Lamins are pivotal components of the nuclear lamina, and their interactions with chromatin and its binding partner act to regulate cell proliferation and differentiation [38]. Lamins are subdivided into A-types and B-types based on their biochemical properties [38]. In the human genome, lamin proteins are coded by three genes (LMNA, LMNB1, and LMNB2) [38]. Previous studies showed that aberrantly expressed lamin family members are observed in a wide range of cancers [39,40,41,42,43]. Data indicated that ectopic expression of anti-tumor miR-193a-3p suppressed expression levels of HNRNRU, G3BP1, UHRF1, and LMNB2 in the highly metastatic human lung cancer cell line SPC-A-1sci [44]. More recently, knockdown of LMNB2 in A549 and H1299 cells inhibited cell proliferation and increased apoptosis, indicating that aberrantly expressed LMNB2 enhanced cancer cell aggressiveness [45]. This study also showed that minichromosome maintenance complex component 7 (MCM7) was a binding partner of LMNB2 [45]. Interestingly, overexpression of the MCM family was reported in several cancers and their expression was involved in cancer pathogenesis [46,47,48]. TCGA database showed that high expression of MCM7 was significantly associated with poor prognosis of LUAD patients (pā€‰=ā€‰0.0083). Identification of the proteins with which LMNB2 interacts will lead to the elucidation of the molecular pathogenesis of LUAD.

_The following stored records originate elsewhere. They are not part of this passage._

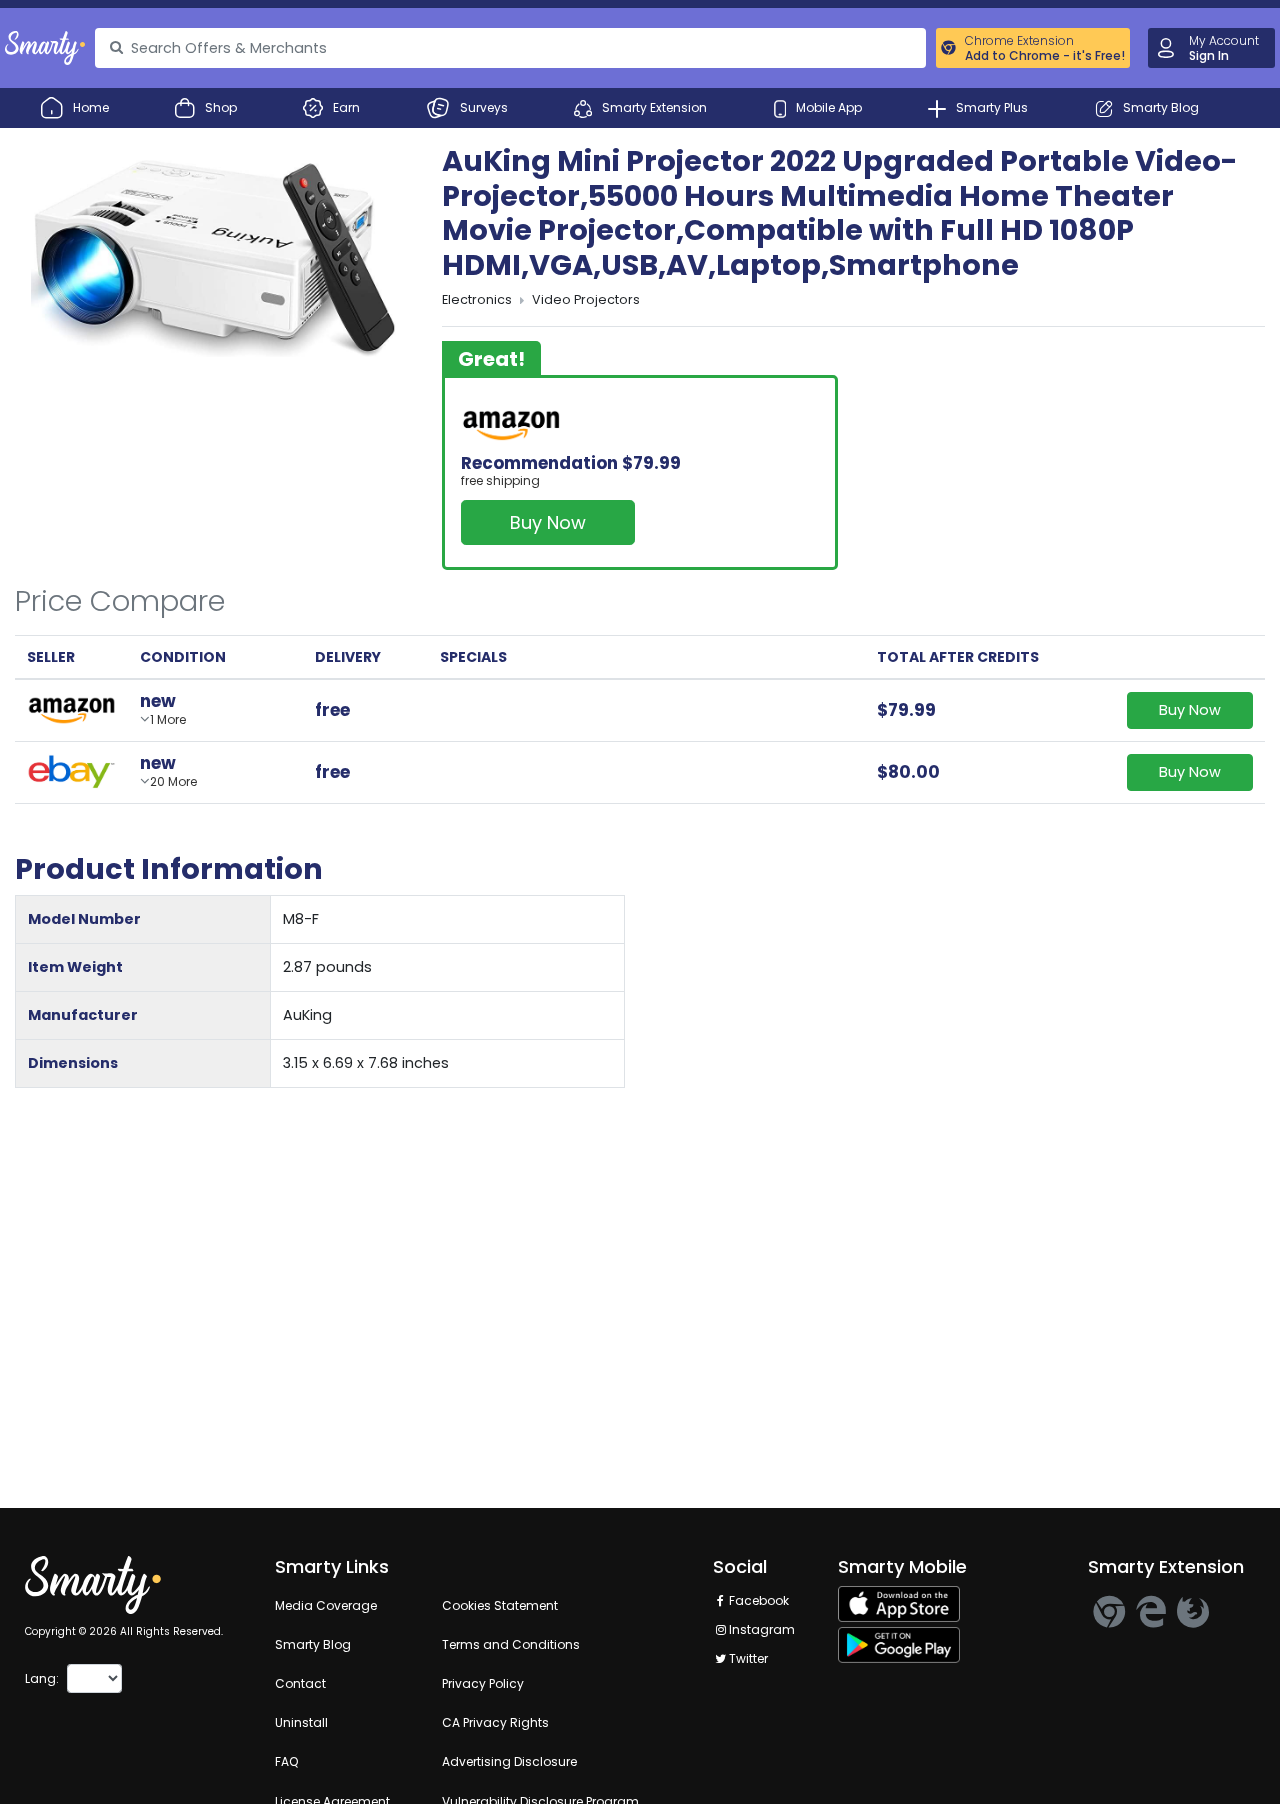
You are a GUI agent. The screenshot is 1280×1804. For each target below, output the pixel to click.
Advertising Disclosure (509, 1761)
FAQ (286, 1761)
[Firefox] (1193, 1611)
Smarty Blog (313, 1644)
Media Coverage (326, 1605)
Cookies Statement (500, 1605)
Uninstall (301, 1722)
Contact (300, 1683)
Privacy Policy (483, 1683)
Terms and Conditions (511, 1644)
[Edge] (1151, 1611)
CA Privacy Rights (495, 1722)
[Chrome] (1109, 1611)
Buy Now (548, 522)
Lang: (42, 1678)
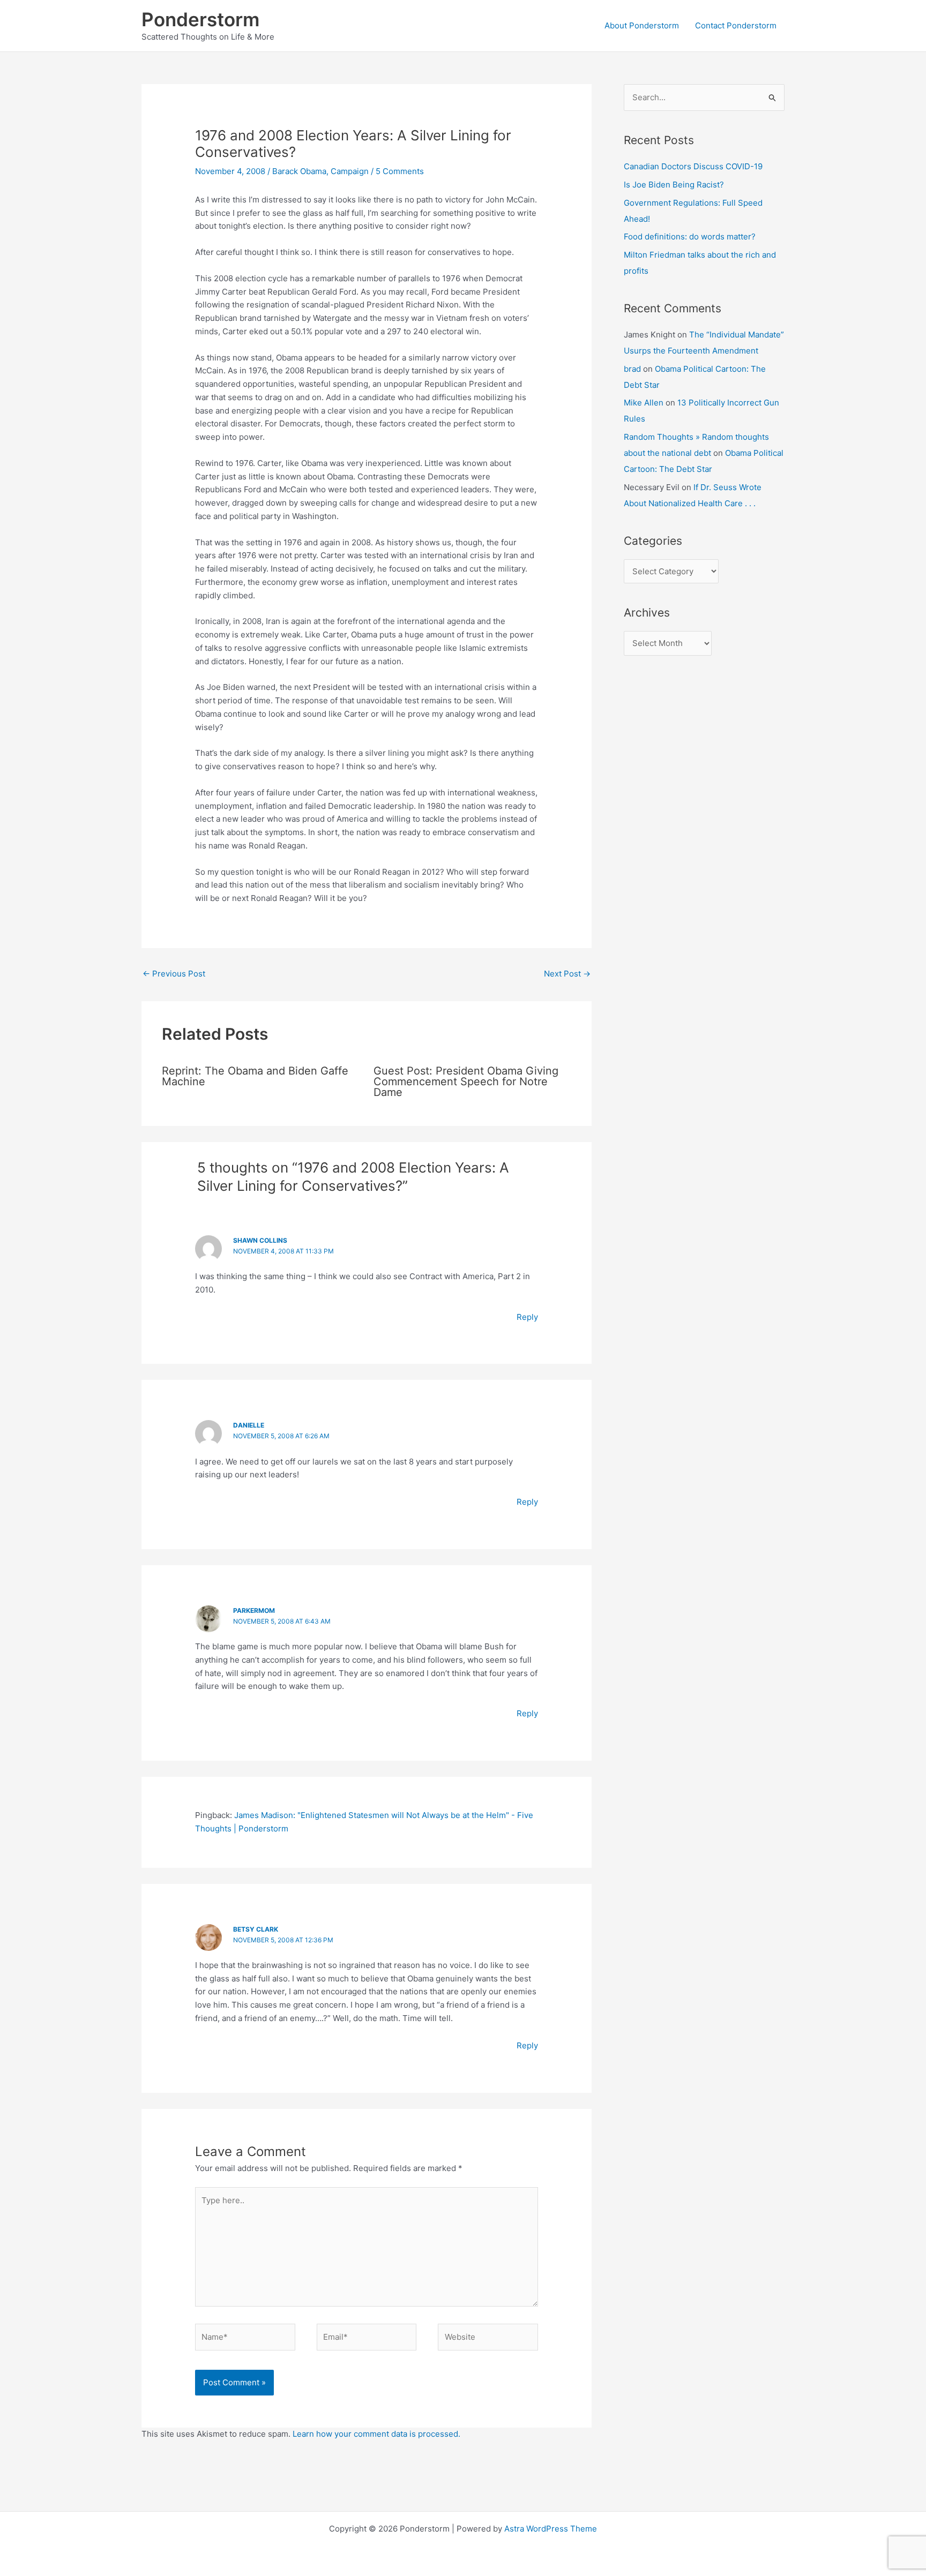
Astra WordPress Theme (550, 2529)
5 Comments (400, 171)
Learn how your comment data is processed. (376, 2434)
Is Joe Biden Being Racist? (674, 184)
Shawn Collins (260, 1240)
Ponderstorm (200, 19)
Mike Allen (643, 402)
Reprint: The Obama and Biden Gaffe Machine (255, 1076)
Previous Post (174, 973)
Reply (527, 1317)
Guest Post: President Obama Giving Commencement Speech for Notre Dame (466, 1081)
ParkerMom (254, 1610)
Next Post (567, 973)
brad (632, 369)
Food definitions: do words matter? (690, 236)
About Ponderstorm (641, 25)
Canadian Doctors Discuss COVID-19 (693, 166)
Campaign (350, 171)
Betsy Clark (255, 1929)
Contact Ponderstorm (735, 25)
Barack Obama (299, 171)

In conclusion, downregulation of both strands of the miR-145 duplex (miR-145-5p and miR-145-3p) was detected in LUAD clinical specimens. Data showed that both strands possessed tumor suppressive abilities in LUAD cells. To the best of our knowledge, this is the first report showing that anti-tumor miR-145-5p and miR-145-3p coordinately regulated LMNB2 in LUAD cells. Overexpression of LMNB2 enhanced cancer cell aggressiveness and its expression was involved in LUAD pathogenesis. Further studies of anti-tumor miRNA-modulated pathways in LUAD may provide novel insights into the molecular pathogenesis of this disease.